Video conferencing app Zoom updated its iOS app last week after a Motherboard investigation of the app showed that it was sending user data — such as user’s device, time zone, city and an “unique advertiser identity” — to Facebook. This happened even if Zoom users didn’t have a Facebook account. Zoom’s privacy policy did not did not chalk out the extent of this data sharing, Motherboard found. Following the latest update, Motherboard said that the app was no longer sending data to Facebook upon opening.

Following Motherboard’s investigation, Zoom said that it had implemented the “Login with Facebook” feature using the Facebook SDK (software development kit) for iOS. It claimed that it was “made aware” on March 25, that the Facebook SDK “was collecting device information unnecessary for us to provide our services”.

Zoom’s claims no personal information shared: Zoom said that the information collected by the Facebook SDK did not include personal information and activities related to meetings such as attendees, names, notes, etc., but included information about devices such as the mobile OS type and version, the device time zone, device OS, device model and carrier, screen size, processor cores, and disk space. With the latest update, Zoom claims to have done away with the Facebook SDK in its iOS app.

What Zoom didn’t clarify: Zoom did not clarify why its iOS app was sharing so much data with Facebook in the first place, and why the extent of this data sharing was not made clear in its privacy policy.

Zoom’s privacy issues: Yesterday, New York’s Attorney General Letitia James sent a letter to Zoom questioning its data privacy and security practices, the New York Times reported.
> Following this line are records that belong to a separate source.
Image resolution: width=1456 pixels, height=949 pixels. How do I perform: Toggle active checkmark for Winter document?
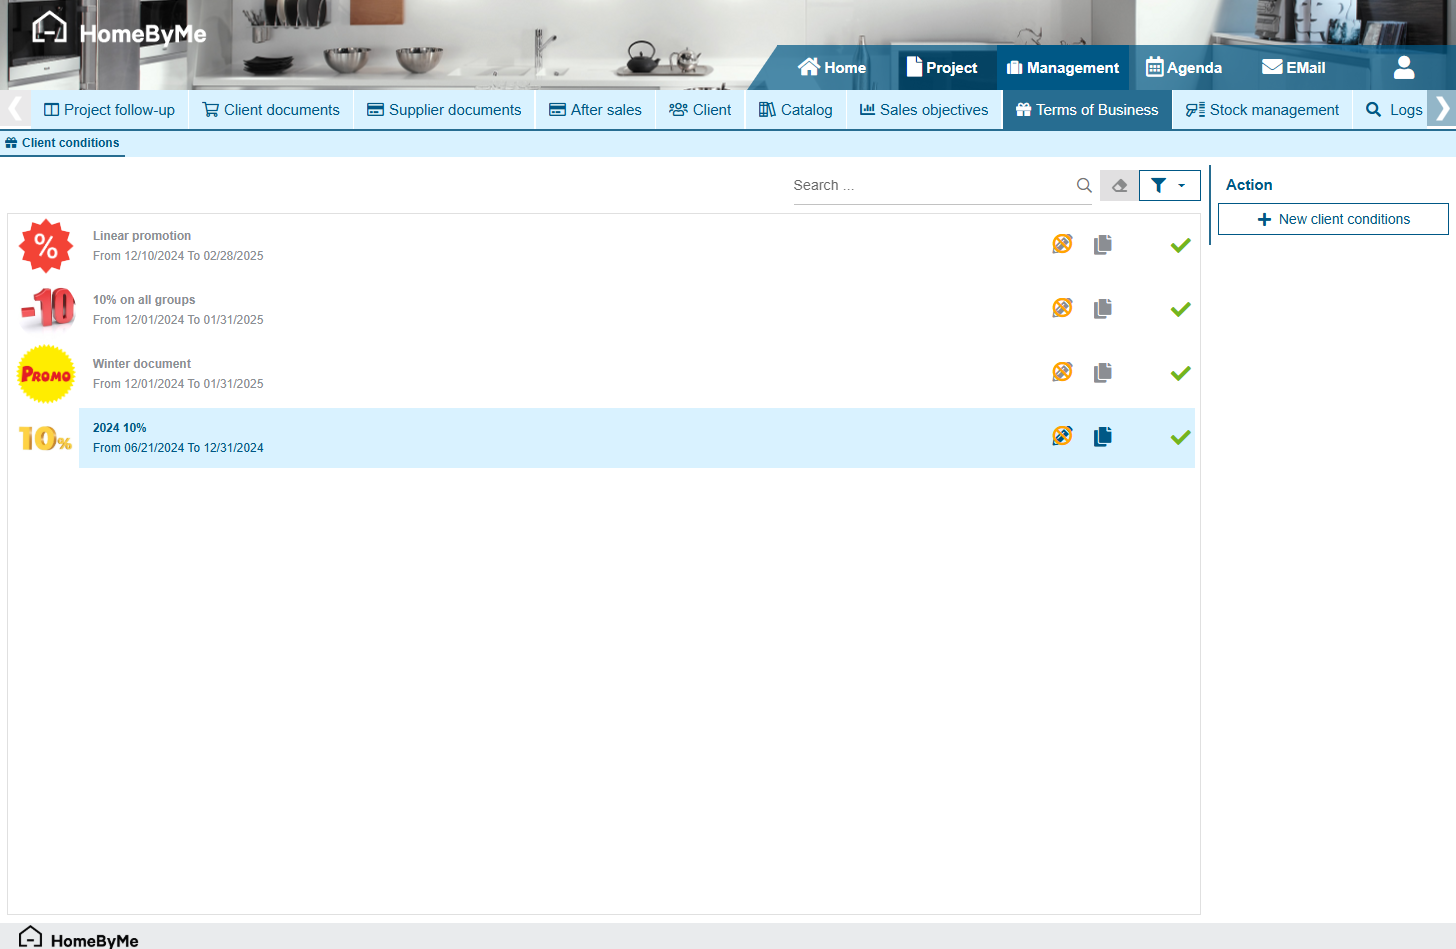tap(1180, 373)
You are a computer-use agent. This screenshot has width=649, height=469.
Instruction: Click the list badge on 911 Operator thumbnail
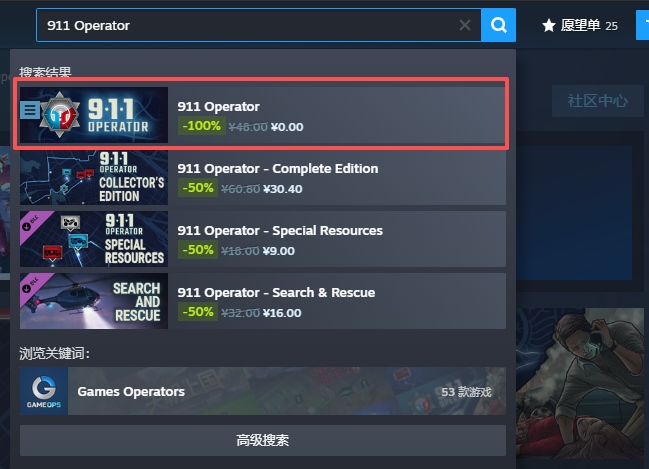30,111
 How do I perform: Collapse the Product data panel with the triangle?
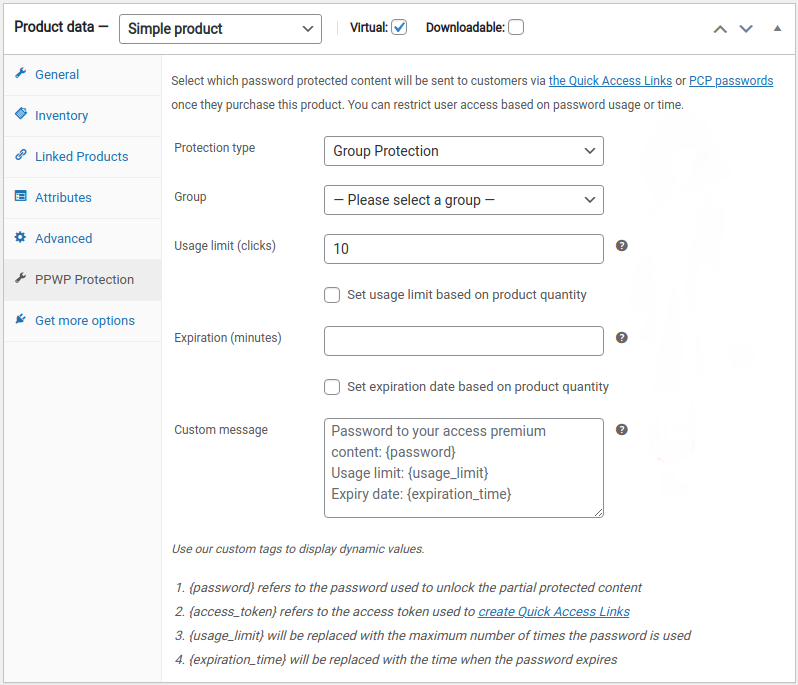point(778,28)
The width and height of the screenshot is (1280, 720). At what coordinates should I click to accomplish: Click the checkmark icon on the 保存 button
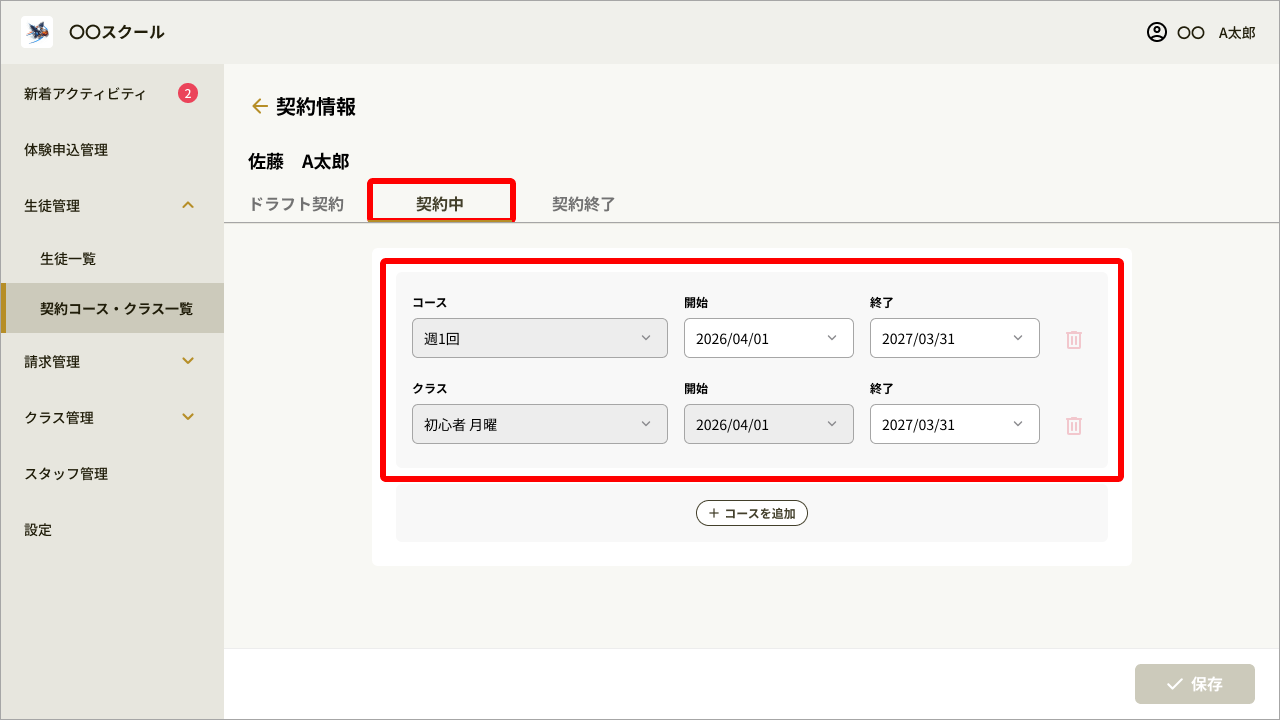coord(1176,684)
She noted, among other things, that Zoom had been slow to address vulnerabilities “that could enable malicious third parties to, among other things, gain surreptitious access to consumer webcams [zoombombing].” She also questioned the categories of data that Zoom collects, and the entities with which it shares user data.

  • Zoom allows activity tracking, access to recorded calls: Apart from the phenomenon of zoombombing — where public Zoom calls have been invaded by uninvited guests — Zoom has other potential privacy issues as well. Advocacy group, Electronic Frontier Foundation had earlier pointed out that the host of Zoom calls can monitor activities of attendees while screen sharing. If a user records any calls via Zoom, administrators can access the contents of that recorded call, including video, audio, transcript, and chat files, among other things. It also allows administrators to see the operating system, IP address, location data, and device information of each participant.
  • Attention tracking feature: Zoom also has an “Attention tracking” feature that allows hosts to know when a participant does not have the Zoom window in focus during screen sharing.